Going, going,……

Going, going,……

No matter how many times we write about the demise of the conventional blood glucose monitoring market it still shocking to see the impact of commodization. This morning Johnson and Johnson (NYSE: JNJ) released second quarter results which included a DECLINE of 17.3% for the US Diabetes Care unit, on a year to date basis this unit is DOWN 16.2%. There is no way to sugar coat these numbers as they signal what we have known for some time, when it comes to BGM the party is way over.

Even more stunning is the shift within JNJ. In the “good” old days when LifeScan was just killing it these earnings calls and accompanying presentations were filled with pictures of new meters. The lone diabetes product pictured today – the Animas Vibe insulin pump. A product which owes its success not to JNJ but to Dexcom (NASDAQ: DXCM) whose sensor works with the Vibe.

But let’s not stop there and check out another major change in thinking, posted on one slide is the following;

“Our holistic approach to innovation goes beyond products and solutions to drive better outcomes and deliver long -term value”

Now Diabetic Investor isn’t quite certain when the term holistic became the latest corporate buzz word but it seems like every company is pursuing a holistic approach.

Here in a nutshell is the problem as we see it:

JNJ is caught between two worlds. They see the world changing and are doing their best to adapt to this change. During the company’s medical device day, they outlined their diabetes echo system or what commonly call interconnected diabetes management (IDM). The company clearly understands where the market is going and is actively dealing with this change. This as they say is the good news.

Yet as much as they want to change they must deal with the realities of today.
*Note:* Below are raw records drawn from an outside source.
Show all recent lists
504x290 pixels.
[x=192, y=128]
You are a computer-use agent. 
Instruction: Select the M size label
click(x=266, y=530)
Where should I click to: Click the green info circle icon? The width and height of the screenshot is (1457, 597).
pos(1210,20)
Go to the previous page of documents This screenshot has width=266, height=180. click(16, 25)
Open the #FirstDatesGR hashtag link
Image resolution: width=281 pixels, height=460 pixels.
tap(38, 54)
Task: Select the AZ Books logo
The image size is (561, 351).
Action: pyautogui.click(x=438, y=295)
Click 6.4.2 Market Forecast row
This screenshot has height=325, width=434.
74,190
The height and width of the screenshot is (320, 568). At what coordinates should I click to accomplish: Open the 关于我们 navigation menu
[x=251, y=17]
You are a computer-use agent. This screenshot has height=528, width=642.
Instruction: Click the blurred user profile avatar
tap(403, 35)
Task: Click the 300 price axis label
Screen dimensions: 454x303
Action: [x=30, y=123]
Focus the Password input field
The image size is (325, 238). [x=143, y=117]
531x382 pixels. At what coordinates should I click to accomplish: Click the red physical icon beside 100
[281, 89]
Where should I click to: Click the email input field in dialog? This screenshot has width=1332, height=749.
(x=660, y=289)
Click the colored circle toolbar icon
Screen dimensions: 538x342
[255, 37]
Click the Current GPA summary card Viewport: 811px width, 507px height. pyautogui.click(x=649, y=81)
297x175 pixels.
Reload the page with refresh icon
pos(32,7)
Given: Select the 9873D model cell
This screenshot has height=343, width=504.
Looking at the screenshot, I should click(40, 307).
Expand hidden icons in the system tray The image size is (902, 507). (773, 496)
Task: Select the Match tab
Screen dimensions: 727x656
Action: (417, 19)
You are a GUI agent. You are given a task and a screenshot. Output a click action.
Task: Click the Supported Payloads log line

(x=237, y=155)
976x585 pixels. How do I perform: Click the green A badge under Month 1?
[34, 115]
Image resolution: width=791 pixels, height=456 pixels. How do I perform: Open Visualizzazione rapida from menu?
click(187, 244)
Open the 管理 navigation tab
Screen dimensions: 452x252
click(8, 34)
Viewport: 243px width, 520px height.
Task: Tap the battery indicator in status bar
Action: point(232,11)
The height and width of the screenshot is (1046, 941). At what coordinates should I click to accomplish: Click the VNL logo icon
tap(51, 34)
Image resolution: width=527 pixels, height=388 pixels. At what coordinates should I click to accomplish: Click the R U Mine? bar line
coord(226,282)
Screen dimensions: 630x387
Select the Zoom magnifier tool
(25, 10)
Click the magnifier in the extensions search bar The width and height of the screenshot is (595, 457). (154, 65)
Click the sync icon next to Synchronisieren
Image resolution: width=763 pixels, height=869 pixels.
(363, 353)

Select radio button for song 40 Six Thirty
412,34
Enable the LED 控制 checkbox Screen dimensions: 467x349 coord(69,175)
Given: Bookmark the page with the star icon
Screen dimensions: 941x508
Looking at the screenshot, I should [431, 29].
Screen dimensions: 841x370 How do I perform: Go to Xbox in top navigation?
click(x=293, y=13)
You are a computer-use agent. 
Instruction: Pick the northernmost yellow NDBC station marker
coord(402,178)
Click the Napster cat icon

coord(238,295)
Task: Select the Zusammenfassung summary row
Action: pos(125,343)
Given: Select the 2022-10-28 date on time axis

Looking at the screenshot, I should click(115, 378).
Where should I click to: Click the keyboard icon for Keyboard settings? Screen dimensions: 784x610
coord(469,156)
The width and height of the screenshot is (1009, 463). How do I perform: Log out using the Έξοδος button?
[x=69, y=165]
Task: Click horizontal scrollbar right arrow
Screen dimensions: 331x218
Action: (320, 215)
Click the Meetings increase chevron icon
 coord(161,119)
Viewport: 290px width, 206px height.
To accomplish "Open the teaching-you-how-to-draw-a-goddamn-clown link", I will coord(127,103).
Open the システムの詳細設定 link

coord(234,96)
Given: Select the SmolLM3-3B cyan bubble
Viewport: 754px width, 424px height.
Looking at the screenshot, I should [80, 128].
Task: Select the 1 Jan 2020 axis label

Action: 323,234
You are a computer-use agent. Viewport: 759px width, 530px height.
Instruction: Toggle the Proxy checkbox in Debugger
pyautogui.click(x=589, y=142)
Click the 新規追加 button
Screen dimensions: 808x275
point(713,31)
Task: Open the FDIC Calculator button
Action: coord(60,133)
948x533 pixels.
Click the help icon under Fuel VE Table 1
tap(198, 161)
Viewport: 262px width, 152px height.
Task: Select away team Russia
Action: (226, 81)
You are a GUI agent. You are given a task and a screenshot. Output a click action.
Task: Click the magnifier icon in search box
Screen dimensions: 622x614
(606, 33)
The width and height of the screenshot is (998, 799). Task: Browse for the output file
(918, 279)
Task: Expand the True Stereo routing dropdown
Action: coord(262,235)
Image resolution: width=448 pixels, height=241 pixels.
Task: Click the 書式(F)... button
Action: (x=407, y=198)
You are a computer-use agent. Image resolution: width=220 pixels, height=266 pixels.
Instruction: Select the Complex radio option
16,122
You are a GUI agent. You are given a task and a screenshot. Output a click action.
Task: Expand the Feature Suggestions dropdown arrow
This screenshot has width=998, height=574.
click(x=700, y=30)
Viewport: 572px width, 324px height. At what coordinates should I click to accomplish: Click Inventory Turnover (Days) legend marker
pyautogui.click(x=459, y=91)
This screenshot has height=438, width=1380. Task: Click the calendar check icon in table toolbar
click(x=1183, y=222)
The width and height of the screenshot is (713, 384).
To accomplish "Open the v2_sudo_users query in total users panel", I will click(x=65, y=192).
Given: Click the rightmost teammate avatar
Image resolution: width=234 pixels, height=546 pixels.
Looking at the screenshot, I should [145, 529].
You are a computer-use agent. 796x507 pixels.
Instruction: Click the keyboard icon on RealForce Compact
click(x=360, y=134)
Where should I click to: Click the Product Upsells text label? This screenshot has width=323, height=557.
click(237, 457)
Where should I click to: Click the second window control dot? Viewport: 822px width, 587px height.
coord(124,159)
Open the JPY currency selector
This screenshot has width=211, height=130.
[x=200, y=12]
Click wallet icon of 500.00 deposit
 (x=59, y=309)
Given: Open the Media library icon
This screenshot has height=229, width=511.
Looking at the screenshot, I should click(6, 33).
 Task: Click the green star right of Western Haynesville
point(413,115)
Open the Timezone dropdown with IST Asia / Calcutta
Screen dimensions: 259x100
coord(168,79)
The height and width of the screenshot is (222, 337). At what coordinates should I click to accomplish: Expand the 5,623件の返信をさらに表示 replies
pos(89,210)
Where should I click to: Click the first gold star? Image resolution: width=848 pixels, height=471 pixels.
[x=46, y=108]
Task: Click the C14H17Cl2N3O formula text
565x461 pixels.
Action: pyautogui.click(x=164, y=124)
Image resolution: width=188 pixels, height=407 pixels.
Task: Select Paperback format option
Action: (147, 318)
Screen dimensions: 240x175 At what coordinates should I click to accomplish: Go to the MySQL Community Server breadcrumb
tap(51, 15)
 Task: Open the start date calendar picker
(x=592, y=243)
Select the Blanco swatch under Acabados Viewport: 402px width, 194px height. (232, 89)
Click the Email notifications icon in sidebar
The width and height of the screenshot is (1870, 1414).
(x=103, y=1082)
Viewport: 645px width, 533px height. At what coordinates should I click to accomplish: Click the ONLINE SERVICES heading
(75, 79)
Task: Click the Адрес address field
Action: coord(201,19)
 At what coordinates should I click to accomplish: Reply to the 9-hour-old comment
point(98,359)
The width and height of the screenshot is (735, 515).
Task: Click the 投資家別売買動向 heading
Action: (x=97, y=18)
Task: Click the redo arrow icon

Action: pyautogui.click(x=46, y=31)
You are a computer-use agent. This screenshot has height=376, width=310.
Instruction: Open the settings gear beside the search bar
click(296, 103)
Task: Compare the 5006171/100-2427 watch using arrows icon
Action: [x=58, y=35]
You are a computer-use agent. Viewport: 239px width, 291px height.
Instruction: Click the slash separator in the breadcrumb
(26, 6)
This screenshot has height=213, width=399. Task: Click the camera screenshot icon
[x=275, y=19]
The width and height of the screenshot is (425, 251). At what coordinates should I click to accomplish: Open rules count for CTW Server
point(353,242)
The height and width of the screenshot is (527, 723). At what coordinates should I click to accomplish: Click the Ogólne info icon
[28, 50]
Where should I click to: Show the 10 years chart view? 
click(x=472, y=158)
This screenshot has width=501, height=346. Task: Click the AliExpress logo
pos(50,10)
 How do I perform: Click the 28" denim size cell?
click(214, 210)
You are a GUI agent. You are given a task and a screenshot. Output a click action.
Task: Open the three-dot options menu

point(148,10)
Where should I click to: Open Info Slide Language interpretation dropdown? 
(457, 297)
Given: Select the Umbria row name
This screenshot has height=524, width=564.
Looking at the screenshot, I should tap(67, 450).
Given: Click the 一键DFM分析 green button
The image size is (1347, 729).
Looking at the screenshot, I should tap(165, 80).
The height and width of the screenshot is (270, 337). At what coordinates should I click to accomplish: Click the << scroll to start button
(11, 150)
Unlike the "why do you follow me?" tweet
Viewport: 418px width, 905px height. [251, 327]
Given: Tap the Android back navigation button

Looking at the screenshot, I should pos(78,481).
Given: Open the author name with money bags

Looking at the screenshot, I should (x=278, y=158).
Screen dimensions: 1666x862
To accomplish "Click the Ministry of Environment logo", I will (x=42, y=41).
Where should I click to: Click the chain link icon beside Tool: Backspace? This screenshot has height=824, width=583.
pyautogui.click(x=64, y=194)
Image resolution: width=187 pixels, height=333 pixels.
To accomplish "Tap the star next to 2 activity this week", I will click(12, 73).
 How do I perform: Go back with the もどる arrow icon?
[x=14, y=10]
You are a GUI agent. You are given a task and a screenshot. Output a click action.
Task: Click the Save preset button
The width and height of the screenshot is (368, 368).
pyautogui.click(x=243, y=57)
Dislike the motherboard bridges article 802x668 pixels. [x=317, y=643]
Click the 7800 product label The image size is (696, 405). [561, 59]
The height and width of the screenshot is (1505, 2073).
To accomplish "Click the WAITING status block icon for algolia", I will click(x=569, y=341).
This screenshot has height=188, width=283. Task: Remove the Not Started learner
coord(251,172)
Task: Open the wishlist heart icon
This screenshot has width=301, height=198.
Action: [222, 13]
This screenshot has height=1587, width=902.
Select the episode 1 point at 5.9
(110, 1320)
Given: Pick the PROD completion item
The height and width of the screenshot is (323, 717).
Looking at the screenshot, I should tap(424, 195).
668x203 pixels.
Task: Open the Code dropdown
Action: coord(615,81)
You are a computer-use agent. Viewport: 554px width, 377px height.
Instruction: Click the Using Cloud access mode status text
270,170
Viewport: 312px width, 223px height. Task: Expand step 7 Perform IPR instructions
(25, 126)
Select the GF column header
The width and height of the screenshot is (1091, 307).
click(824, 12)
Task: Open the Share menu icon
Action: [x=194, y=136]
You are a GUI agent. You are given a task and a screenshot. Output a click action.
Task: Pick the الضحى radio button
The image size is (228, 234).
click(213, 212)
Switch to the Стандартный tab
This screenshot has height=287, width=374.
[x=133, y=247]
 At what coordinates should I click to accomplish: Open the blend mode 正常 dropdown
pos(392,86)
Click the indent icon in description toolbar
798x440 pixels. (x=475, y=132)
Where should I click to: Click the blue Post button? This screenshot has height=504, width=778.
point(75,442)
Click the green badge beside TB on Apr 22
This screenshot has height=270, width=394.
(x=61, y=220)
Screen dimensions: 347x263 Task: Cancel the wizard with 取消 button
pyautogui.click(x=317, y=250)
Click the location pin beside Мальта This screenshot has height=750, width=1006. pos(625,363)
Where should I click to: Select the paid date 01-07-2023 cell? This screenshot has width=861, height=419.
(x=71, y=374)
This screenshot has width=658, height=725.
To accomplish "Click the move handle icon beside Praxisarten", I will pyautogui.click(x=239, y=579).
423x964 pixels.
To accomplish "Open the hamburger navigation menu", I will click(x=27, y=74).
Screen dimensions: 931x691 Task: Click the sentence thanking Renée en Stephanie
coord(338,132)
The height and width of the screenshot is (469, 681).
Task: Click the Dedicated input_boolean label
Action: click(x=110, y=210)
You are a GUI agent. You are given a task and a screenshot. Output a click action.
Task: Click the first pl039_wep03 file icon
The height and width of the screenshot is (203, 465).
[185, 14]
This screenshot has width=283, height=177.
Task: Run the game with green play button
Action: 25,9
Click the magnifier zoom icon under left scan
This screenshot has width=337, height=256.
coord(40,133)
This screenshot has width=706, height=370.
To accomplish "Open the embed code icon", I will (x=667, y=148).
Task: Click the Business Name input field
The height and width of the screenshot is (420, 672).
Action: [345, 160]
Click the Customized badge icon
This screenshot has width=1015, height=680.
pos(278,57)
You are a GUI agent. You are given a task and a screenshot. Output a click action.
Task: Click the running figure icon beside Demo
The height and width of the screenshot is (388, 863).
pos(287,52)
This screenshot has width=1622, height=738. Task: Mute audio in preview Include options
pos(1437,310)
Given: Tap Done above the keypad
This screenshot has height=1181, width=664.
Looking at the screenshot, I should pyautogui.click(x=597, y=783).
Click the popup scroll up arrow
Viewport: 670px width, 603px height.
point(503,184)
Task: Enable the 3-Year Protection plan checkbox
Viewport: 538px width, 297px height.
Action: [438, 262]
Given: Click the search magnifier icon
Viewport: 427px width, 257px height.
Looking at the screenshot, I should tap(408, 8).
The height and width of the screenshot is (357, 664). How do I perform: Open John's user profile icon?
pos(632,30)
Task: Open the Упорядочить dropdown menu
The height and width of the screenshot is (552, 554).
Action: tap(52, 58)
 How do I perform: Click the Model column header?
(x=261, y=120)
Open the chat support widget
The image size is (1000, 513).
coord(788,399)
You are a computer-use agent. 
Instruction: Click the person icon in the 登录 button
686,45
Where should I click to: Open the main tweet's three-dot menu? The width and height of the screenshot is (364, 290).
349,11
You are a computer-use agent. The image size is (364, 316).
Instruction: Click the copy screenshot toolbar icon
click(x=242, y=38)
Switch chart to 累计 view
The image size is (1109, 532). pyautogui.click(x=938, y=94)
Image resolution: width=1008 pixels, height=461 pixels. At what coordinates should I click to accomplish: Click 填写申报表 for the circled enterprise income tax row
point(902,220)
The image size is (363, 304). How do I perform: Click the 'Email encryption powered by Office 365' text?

A reality which according to their presentation includes a 20% PRICE DECLINE IN SMBG. Think about that for just a moment, their legacy franchise which has been battered by competitive bidding, increased competition and declining usage is then hit with a 20% decline in prices. But that’s only part of the reality of today, for as well as the Animas Vibe is doing it has not yet cut deeply into Medtronic’s (NYSE: MDT) share. The lone bright spot in diabetes, Invokana which grew by over 15% in the quarter, has been hit by an adverse label change and is facing Jardiance from Lilly (NYSE: LLY) which as we all know is just killing it.

Unlike Google or Apple who does not have to deal with these issues and can concentrate solely on the future, JNJ must deal with the harsh realities of today. They cannot like Google or Apple start with a fresh slate, they must balance the market dynamics of today versus where the market will be 10 years from today. Google and Apple have the luxury of living for the future, they have no baggage from the past. This puts JNJ in a delicate position of properly balancing the needs of today versus the needs of the future. As much as they might like too they cannot simply abandon their legacy franchises.

Just as an FYI JNJ is not the lone diabetes company who must live in this schizophrenic world. Medtronic, Lilly, Novo Nordisk (NYSE: NVO) and Sanofi (NYSE: SNY) have the same issues. It’s not just that diabetes management is changing becoming more interconnected and data driven, that’s just half the issue. The other half are the changes in reimbursement which includes outcomes based reimbursement and risk sharing arrangements. These leaders in diabetes who have been around the block more than once are now faced with the quandary of how to adapt to change which is happening more rapidly than ever while protecting their legacy franchises.

The key as we see it is clarity of purpose, understanding what the unit will look like after this change is complete. This unfortunately is also a problem for many of these experienced diabetes companies as rapid change is not part of their DNA. Unlike a Google or Apple who live in world with 6-month product cycles and constant change, these experienced diabetes players live in a world of long clinical trials and FDA regulation. Where data analytics is second nature to Google and Apple, it’s new territory for the diabetes group.

Before we move on there is an important point to be made here. Many of the players in diabetes have partnered with companies in the data analytic area. This is a good first step but it is only a first step. The real test will be when their partners present solutions, will they listen. Having been around this wacky world for a few years we have seen too many examples of companies that fail to listen to their partners.

Another very important point needs to be made, can these legacy franchises deal with the consumerization of diabetes management. Do they understand that the role of the physician is changing, that the word of the physician is no longer taken at face value, that consumers of health care today are not reactive they are proactive? That consumers feel more comfortable with Facebook, Instagram, Twitter and other forms of social media then they do in a physician’s office. The central fact is Google, Apple, Amazon and the like live in this world, heck they helped create this world.

The future of diabetes management is empowering patients through data analytics. Transforming data into patient relevant, patient actionable information. The ability to communicate with the patient so that the message is not just received but actually resonates with the patient is also critical. This is NOT the world JNJ and others grew up in. They are NOT experts at consumer engagement in the digital age. They also carry the additional burden of dealing with the harsh realities of today while planning for the future.

This does not mean they cannot make this transition, we just see it as much tougher task.  It doesn’t help any that their new competitors are not just well funded but also help create the world these old line diabetes companies must live in.